■ Consegna
Presenta tutte le righe dei dati qui sotto sotto forma di elenco numerato, omettendo quelle vuote.

==== Dati mostrati

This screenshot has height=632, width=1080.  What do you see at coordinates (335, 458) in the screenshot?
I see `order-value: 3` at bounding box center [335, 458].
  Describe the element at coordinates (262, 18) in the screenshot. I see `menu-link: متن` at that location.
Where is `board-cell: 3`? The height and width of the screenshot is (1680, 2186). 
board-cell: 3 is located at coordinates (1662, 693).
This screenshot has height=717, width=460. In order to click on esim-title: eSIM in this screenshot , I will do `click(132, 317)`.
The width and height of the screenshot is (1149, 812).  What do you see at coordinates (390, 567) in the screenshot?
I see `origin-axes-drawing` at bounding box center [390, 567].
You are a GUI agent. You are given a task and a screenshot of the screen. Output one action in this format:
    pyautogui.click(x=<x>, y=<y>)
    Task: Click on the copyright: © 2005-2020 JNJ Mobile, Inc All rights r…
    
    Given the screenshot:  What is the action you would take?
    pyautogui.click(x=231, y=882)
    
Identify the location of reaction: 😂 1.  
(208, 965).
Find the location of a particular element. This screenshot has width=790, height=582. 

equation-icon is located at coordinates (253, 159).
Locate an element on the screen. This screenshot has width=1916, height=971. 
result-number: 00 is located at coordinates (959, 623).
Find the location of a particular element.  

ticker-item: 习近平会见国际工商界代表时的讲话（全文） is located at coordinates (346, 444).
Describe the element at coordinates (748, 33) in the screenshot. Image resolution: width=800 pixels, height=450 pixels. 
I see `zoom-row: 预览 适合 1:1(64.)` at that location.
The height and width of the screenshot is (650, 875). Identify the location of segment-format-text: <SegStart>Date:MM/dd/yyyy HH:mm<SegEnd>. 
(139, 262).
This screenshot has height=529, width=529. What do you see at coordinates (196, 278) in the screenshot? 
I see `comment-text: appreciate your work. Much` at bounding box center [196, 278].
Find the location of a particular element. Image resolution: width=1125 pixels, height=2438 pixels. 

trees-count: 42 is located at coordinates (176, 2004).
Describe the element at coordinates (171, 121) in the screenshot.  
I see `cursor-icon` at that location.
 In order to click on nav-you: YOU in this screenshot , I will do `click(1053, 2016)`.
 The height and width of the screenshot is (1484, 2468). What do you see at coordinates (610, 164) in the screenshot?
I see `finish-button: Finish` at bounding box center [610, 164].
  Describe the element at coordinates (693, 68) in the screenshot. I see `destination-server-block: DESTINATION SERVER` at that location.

========

■ Soluzione dell'esercizio
1. This screenshot has height=632, width=1080.  What do you see at coordinates (335, 458) in the screenshot?
2. I see `order-value: 3` at bounding box center [335, 458].
3.   Describe the element at coordinates (262, 18) in the screenshot. I see `menu-link: متن` at that location.
4. Where is `board-cell: 3`? The height and width of the screenshot is (1680, 2186). 
5. board-cell: 3 is located at coordinates (1662, 693).
6. This screenshot has height=717, width=460. In order to click on esim-title: eSIM in this screenshot , I will do `click(132, 317)`.
7. The width and height of the screenshot is (1149, 812).  What do you see at coordinates (390, 567) in the screenshot?
8. I see `origin-axes-drawing` at bounding box center [390, 567].
9. You are a GUI agent. You are given a task and a screenshot of the screen. Output one action in this format:
10.     pyautogui.click(x=<x>, y=<y>)
11.     Task: Click on the copyright: © 2005-2020 JNJ Mobile, Inc All rights r…
12.     Given the screenshot:  What is the action you would take?
13.     pyautogui.click(x=231, y=882)
14. Identify the location of reaction: 😂 1.  
15. (208, 965).
16. Find the location of a particular element. This screenshot has width=790, height=582. 
17. equation-icon is located at coordinates (253, 159).
18. Locate an element on the screen. This screenshot has width=1916, height=971. 
19. result-number: 00 is located at coordinates (959, 623).
20. Find the location of a particular element.  
21. ticker-item: 习近平会见国际工商界代表时的讲话（全文） is located at coordinates (346, 444).
22. Describe the element at coordinates (748, 33) in the screenshot. Image resolution: width=800 pixels, height=450 pixels. 
23. I see `zoom-row: 预览 适合 1:1(64.)` at that location.
24. The height and width of the screenshot is (650, 875). Identify the location of segment-format-text: <SegStart>Date:MM/dd/yyyy HH:mm<SegEnd>. 
25. (139, 262).
26. This screenshot has height=529, width=529. What do you see at coordinates (196, 278) in the screenshot? 
27. I see `comment-text: appreciate your work. Much` at bounding box center [196, 278].
28. Find the location of a particular element. Image resolution: width=1125 pixels, height=2438 pixels. 
29. trees-count: 42 is located at coordinates (176, 2004).
30. Describe the element at coordinates (171, 121) in the screenshot.  
31. I see `cursor-icon` at that location.
32.  In order to click on nav-you: YOU in this screenshot , I will do `click(1053, 2016)`.
33.  The height and width of the screenshot is (1484, 2468). What do you see at coordinates (610, 164) in the screenshot?
34. I see `finish-button: Finish` at bounding box center [610, 164].
35.   Describe the element at coordinates (693, 68) in the screenshot. I see `destination-server-block: DESTINATION SERVER` at that location.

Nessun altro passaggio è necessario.